The overarching message is clear: downtime of even a few minutes is expensive and unwelcome. Only two percent of enterprise respondents said that downtime costs their companies less than $100,000 in a single 60-minute time period. Downtime costs are similarly high for small and midsized businesses (SMBs) with one to 150 employees; some 47% of SMB survey respondents estimate that a single hour of downtime can cost their firms $100,000 in lost revenue and end user productivity. To reiterate these figures are exclusive of penalties, remedial action by IT and any ensuing monetary awards that are the result of litigation, civil or criminal non-compliance penalties.There is well documented evidence from a variety of sources that track the skyrocketing cost of downtime.  The expenses and losses associated with downtime continue to climb in the Internet age where business is conducted 24 x 7 across global time zones. Hourly losses of hundreds of thousands or millions per hour or even minutes in transaction-heavy environments are unfortunately commonplace.

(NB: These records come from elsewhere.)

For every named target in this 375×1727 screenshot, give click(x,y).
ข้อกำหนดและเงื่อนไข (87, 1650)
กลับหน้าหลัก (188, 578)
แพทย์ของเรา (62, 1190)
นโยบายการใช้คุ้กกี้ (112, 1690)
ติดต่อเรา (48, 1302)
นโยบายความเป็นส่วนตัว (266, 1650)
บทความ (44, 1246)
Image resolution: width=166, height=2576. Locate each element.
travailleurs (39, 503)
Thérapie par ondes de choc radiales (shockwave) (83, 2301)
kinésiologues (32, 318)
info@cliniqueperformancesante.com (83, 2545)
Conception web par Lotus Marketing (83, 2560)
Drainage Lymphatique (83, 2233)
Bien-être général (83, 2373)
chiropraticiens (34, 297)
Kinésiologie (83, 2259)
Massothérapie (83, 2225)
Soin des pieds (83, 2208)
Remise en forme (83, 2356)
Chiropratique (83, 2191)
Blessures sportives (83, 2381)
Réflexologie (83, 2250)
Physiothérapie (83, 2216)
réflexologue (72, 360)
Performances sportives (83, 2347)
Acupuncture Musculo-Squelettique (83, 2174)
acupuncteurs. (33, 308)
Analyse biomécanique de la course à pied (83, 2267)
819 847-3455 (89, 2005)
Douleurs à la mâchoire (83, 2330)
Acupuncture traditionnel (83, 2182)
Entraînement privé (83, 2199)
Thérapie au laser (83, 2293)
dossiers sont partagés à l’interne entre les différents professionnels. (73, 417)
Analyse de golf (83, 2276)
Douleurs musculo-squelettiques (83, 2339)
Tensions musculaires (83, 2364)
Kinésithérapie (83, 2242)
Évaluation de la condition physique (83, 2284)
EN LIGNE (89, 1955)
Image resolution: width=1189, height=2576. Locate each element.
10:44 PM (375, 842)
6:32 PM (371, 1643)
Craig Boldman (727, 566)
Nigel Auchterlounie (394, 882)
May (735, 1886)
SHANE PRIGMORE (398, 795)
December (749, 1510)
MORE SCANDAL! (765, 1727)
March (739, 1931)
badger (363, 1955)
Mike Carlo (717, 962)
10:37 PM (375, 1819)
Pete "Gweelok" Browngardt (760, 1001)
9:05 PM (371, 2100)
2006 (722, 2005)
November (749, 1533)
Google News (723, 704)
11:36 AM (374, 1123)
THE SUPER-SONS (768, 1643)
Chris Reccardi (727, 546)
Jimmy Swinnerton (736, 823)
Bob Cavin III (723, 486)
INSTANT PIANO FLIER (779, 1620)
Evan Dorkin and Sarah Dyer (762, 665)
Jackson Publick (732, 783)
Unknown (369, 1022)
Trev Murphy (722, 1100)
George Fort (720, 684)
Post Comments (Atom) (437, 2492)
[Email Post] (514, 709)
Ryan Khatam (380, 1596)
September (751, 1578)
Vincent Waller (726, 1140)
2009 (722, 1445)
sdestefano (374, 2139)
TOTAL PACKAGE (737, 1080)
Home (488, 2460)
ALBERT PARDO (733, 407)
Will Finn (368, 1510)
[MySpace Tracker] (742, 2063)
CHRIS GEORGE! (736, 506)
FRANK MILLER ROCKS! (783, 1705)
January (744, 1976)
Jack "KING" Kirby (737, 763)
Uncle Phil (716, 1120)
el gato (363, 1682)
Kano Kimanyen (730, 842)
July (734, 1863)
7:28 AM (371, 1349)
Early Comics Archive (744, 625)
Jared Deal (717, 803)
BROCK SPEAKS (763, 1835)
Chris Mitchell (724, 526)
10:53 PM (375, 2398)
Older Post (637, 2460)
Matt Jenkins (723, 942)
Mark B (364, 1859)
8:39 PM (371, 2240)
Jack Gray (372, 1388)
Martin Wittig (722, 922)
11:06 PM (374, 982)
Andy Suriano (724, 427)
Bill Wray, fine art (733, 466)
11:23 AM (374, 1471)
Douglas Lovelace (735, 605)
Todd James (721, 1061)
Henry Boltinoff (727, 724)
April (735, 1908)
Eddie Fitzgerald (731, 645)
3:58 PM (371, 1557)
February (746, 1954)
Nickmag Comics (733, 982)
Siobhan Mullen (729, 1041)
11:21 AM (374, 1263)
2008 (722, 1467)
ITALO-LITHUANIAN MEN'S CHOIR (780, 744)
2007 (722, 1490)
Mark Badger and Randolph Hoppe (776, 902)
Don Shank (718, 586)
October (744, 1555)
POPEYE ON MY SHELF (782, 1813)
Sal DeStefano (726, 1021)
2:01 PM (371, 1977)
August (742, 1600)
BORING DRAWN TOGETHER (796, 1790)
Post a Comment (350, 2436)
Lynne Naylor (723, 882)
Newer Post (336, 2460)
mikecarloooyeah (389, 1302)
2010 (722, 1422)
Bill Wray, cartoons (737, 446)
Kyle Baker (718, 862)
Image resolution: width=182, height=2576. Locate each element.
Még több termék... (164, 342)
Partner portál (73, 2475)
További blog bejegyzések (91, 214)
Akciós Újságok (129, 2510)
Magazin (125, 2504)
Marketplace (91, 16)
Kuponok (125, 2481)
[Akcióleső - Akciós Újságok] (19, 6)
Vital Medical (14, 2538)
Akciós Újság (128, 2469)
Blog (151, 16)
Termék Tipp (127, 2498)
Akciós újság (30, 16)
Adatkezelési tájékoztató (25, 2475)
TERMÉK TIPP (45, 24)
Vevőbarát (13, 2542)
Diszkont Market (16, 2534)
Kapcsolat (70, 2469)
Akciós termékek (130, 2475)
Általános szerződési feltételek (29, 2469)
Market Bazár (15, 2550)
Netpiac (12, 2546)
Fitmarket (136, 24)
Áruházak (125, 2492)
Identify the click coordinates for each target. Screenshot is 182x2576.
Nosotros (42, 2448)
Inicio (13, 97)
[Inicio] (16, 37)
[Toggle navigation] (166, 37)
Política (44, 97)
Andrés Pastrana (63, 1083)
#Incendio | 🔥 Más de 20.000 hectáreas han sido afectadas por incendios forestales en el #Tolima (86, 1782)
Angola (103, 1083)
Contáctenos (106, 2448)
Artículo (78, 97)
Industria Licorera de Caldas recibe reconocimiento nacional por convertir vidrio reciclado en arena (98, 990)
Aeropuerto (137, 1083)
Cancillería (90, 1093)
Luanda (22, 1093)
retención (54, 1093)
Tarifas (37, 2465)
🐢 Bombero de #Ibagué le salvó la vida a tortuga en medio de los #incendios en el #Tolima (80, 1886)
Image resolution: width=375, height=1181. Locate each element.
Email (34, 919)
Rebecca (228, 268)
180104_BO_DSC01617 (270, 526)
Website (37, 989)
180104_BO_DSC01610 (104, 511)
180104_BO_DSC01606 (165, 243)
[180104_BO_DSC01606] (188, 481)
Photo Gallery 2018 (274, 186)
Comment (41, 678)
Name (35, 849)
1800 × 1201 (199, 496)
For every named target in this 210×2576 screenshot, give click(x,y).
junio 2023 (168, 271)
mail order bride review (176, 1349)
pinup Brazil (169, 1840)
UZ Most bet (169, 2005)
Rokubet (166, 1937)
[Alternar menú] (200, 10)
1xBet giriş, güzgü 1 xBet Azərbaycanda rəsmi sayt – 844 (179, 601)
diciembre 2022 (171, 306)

 ITIC’s survey revealed that for large enterprises with over 1,000 employees, the costs associated with a single of hour of downtime are much higher, with average hourly outage costs topping the $5 Million (US Dollars) mark for nine specific verticals. These include: Banking/Finance; Government; Healthcare; Manufacturing; Media & Communications; Retail; Transportation and Utilities. The ITIC survey data revealed that although monetary losses topped users’ list of downtime concerns, it was not the only factor worrisome to organizations. The top six business consequences that concerned users are (in order):

  • Transaction/sales losses
  • Lost/damaged data
  • Customer dissatisfaction
  • Restarting/return to full operation
  • Damage to the company’s brand and reputation
  • Regulatory compliance exposure

The message is clear: unplanned downtime is costly and unacceptable from both a business and technology perspective. Organizations must proactively work with their infrastructure and cloud vendors to ensure the inherent reliability of their systems, applications and networks. This is imperative as the industry moves to interconnected Internet of Things (IoT) ecosystems.